Patti Chenevert, a 44-year-old single mother, left the children at home this weekend, so she could focus on her faith.
"I want to learn God's will for me, and I want to seek happiness in my life," the visibly moved Haverhill resident said yesterday at the TD Banknorth Garden during a break in a women-only religious conference.
Chenevert was among an estimated 10,500 women who spent two days at the conference held by Women of Faith, a Dallas-based nondenominational group.
The 12-year-old organization's events all emphasize a singular theme: Christian faith can and has changed women's lives.
It is apparently a message that resonates. The organization says that about 400,000 American and Canadian women attend the annual conferences, which include a series of inspirational speakers. To date, an estimated 3.5 million women have participated. This is the first year a gathering is being held in Boston.
"The women who come here all say they are overworked and overextended and they need a break," said Nichole Masker, a Women of Faith spokeswoman when asked why the seminars are so popular.
"These weekends give them time to be with their girlfriends, and laugh and cry and focus on their faith," she said.
Inside the arena, there were tears and laughter aplenty, as speaker Marilyn Meberg, a licensed family therapist and former college professor, talked about some of the darkest moments in her life.
She suffered the death of a 15-day-old child and then her husband, and, she told the crowd remorsefully, she turned her back on her pain and her faith.
"I didn't cry, and I didn't talk to God for a while," she said. "And for a while, I was a mess of unreleased emotion."
Meberg said she wasn't the only person who had gone this route.
Women who are getting divorced follow a similar path, she said.
"We think, 'Oh, I'll get a new husband, I'll get a new house, I'll move to a new city, or I'll eat.'
"We will do anything not to feel the pain," she said as the audience members nodded knowingly.
But, she warned, the only way to deal with the pain was to confront it head on and to ask God for help.
"You have to feel it to heal it," she said.
Lisa Bond, 35, of Taunton called the conference, and its speakers and singers, incredibly inspiring.
"What I got out of this was that even when you are at your worst, you are not alone," said Bond.
"Every woman I know would get something out of this," she said.
Other speakers included Luci Swindoll, the sister of preacher Chuck Swindoll and a former Mobil Oil executive; Patsy Clairmont, a former host for Focus on the Family; Sheila Walsh, former host of "The 700 Club"; Sandi Patty, the winner of five Grammy awards and the author of the book "Broken on the Back Row"; and Anita Renfroe, a comedian and author of "The purse-driven life: It really is all about me."

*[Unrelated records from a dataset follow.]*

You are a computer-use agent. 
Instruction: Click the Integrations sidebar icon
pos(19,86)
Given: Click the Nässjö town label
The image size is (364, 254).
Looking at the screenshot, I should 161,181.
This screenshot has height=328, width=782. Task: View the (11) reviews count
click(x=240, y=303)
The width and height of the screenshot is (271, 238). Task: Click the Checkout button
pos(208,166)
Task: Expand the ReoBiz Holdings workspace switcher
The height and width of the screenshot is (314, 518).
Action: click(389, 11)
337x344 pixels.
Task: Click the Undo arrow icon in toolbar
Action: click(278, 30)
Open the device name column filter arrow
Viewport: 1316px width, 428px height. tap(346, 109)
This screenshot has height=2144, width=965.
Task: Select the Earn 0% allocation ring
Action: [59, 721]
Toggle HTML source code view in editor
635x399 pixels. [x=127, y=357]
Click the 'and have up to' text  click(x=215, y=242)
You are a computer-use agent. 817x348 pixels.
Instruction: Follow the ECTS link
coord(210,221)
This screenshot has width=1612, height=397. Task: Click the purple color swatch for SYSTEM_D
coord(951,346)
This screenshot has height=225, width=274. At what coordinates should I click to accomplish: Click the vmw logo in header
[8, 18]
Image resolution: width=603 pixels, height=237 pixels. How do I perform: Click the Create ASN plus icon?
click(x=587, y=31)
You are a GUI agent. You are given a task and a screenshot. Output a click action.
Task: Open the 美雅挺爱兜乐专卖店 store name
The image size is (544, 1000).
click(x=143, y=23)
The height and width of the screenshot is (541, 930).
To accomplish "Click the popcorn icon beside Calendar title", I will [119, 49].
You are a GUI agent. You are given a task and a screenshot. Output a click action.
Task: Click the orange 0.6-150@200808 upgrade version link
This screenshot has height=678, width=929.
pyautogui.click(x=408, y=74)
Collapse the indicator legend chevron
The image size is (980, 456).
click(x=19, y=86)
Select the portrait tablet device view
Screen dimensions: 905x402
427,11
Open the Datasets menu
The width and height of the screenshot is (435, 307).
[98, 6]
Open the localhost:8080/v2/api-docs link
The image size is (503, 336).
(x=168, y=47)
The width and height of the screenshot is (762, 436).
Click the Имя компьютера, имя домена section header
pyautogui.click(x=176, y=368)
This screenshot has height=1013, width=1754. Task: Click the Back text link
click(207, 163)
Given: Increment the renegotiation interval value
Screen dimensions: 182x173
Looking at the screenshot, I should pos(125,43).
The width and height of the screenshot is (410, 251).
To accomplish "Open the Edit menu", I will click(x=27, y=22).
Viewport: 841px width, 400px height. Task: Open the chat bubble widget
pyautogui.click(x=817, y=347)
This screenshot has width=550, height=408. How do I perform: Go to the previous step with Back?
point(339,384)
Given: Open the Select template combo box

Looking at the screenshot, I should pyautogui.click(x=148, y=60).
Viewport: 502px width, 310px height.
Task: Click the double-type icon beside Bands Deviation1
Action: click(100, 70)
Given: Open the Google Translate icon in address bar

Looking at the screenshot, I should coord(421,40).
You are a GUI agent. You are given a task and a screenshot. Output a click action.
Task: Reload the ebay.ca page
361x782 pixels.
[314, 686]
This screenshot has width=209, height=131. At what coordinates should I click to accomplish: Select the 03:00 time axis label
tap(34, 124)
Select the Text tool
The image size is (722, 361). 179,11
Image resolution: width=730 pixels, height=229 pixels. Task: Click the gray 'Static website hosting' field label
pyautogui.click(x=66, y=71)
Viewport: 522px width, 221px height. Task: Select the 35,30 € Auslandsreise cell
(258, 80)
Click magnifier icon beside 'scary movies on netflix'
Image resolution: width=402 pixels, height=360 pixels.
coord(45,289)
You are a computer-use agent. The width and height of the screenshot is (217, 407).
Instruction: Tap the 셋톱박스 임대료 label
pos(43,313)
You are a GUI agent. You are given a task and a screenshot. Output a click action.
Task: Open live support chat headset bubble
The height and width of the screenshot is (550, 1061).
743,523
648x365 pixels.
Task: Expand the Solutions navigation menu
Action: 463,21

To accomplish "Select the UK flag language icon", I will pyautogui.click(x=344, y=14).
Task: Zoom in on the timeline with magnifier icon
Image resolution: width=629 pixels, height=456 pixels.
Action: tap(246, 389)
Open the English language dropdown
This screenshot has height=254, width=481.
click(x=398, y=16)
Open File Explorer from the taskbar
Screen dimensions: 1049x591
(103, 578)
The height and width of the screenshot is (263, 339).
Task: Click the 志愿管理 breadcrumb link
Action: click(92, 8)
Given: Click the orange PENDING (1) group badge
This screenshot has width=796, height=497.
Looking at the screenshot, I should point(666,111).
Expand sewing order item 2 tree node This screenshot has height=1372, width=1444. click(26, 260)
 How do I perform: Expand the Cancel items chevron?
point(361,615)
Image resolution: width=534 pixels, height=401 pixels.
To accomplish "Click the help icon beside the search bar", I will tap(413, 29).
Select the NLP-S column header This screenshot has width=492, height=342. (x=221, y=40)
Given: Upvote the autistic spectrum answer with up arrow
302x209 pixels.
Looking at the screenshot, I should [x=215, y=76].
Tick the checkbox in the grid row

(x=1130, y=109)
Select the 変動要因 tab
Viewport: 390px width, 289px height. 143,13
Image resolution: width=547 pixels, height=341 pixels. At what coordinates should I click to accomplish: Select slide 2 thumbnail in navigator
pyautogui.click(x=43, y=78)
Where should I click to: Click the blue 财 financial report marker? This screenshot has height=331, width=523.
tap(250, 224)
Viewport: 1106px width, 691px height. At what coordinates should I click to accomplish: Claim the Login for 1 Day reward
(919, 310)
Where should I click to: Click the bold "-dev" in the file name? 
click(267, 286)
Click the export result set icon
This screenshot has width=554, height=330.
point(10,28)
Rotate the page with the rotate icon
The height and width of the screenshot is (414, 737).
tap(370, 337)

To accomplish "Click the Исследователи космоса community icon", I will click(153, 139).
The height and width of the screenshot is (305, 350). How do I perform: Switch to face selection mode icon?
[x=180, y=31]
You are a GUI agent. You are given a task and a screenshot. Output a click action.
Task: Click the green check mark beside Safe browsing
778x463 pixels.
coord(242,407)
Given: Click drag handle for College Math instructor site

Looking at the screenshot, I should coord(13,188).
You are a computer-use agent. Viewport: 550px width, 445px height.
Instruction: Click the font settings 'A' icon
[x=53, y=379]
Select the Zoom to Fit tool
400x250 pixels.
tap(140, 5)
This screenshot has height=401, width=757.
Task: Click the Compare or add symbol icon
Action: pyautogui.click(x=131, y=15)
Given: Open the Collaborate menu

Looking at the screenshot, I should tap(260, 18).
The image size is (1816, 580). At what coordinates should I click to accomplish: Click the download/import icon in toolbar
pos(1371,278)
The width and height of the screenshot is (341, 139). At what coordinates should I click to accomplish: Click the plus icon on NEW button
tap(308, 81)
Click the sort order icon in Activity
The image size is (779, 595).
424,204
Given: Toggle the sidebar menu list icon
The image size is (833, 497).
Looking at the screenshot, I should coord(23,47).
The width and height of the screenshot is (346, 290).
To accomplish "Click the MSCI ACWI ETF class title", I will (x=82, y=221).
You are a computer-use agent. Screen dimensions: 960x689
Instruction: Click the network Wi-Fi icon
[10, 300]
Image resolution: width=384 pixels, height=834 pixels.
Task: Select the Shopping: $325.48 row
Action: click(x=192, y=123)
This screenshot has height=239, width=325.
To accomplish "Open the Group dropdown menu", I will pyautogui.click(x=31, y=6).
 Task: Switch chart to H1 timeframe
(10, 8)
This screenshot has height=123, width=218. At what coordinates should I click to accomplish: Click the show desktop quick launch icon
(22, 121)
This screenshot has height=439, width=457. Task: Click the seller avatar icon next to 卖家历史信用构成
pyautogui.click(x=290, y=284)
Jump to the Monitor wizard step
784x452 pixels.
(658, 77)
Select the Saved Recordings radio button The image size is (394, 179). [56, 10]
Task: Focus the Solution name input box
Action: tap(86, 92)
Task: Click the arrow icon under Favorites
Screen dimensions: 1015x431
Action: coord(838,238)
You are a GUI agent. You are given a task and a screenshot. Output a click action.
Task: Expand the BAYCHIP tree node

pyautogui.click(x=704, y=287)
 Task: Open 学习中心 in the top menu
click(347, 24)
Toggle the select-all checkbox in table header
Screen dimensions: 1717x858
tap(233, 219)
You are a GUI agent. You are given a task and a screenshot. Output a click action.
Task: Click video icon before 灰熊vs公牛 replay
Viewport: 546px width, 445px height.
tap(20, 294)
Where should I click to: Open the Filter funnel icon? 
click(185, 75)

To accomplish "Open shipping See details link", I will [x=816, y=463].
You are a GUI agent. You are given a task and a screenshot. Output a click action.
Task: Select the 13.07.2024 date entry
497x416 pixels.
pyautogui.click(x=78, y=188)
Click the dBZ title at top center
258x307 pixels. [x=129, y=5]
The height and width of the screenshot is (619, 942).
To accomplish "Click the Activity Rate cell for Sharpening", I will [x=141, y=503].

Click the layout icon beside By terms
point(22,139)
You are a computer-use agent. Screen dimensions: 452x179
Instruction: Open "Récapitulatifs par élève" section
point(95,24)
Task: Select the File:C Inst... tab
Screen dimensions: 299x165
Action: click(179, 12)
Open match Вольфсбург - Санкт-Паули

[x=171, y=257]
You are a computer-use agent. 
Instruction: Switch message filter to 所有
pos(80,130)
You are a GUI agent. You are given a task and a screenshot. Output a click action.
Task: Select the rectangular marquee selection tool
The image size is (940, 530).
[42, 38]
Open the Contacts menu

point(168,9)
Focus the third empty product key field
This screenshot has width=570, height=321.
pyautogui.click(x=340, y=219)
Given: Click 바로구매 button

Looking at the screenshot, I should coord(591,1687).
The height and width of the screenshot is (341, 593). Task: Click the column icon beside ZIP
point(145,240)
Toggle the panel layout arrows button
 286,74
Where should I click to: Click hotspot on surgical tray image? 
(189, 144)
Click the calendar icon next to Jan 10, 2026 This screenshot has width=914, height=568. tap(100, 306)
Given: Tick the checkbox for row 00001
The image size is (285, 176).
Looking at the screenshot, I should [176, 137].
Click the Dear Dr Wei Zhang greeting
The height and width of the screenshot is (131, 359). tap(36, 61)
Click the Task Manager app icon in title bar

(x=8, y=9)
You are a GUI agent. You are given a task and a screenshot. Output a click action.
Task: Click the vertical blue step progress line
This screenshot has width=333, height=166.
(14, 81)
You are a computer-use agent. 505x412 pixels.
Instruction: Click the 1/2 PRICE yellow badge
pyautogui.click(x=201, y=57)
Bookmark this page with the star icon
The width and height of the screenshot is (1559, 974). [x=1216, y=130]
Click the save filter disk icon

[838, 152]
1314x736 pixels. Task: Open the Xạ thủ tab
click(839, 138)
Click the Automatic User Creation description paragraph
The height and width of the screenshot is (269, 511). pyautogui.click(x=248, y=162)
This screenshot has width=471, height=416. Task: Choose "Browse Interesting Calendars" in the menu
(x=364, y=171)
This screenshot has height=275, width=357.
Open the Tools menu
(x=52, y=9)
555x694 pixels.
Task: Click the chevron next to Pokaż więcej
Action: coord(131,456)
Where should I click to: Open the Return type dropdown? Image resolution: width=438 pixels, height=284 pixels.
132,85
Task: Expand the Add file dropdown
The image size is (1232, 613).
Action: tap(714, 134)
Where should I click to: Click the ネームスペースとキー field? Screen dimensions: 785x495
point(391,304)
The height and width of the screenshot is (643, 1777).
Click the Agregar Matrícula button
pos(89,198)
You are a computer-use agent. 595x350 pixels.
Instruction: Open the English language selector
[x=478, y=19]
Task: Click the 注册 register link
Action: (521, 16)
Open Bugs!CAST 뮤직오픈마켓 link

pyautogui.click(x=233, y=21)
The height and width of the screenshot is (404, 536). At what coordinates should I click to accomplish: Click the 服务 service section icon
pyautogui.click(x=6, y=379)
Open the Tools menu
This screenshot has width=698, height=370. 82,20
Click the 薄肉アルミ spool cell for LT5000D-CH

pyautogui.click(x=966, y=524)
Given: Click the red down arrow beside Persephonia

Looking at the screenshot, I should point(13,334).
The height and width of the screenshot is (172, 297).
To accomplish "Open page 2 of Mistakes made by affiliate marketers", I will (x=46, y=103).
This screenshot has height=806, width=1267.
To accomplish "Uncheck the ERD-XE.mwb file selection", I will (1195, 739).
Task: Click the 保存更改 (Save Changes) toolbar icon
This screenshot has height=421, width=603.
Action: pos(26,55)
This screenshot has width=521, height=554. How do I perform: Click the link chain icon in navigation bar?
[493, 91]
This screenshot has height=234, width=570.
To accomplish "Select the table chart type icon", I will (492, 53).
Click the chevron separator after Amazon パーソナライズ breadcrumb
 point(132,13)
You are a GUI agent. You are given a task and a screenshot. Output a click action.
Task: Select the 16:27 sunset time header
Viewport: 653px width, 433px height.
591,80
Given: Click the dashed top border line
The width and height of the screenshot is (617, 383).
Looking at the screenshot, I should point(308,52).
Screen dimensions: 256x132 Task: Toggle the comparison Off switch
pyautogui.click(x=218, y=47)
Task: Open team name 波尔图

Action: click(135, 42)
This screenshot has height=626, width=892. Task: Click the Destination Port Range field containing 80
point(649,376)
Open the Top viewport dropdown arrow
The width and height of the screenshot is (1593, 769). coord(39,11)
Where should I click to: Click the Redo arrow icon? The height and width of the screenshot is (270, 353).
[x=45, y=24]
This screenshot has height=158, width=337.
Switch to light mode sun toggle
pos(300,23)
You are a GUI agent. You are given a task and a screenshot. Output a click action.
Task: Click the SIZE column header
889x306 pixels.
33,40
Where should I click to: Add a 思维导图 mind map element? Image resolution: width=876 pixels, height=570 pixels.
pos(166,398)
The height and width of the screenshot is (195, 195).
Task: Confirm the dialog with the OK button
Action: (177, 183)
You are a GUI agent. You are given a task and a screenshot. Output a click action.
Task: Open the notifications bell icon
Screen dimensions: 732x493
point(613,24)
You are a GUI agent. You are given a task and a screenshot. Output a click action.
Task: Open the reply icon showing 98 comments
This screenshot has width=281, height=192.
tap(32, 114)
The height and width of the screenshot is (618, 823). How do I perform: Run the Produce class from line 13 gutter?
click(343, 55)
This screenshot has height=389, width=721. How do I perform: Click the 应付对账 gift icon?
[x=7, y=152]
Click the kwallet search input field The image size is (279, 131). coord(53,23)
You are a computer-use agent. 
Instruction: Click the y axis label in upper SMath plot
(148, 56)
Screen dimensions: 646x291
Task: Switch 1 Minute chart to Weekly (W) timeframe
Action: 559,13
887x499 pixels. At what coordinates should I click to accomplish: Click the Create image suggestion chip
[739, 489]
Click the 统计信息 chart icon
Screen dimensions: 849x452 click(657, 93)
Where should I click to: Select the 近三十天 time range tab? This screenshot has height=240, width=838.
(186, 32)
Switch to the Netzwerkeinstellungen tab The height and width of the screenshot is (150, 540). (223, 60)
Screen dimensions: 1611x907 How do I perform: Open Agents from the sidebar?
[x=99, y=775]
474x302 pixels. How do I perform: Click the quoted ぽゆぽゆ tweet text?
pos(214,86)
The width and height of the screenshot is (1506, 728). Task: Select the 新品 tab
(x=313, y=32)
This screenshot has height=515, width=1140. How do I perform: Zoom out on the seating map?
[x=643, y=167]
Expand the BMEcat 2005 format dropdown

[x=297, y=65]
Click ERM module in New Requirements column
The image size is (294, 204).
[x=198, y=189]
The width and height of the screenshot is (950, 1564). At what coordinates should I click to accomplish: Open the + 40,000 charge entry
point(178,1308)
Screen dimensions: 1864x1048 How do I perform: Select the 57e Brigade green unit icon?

While some were light-hearted and others serious, all the speakers had a positive pro-woman message, organizers said.
Leah Roberts, of Warwick, R.I., was there with her mother, Pam Christy, of East Greenwich, R.I.
The women, ages 35 and 56, respectively, and both real estate agents, raved about the conference.
"It was fabulous," Roberts said. "There's a lot of hope here."
Chenevert, the Haverhill mother, agreed.
As she prepared to sit through another speech, she mentioned that she has already signed up for next year's event.
"It's lifted me right off my feet," she said.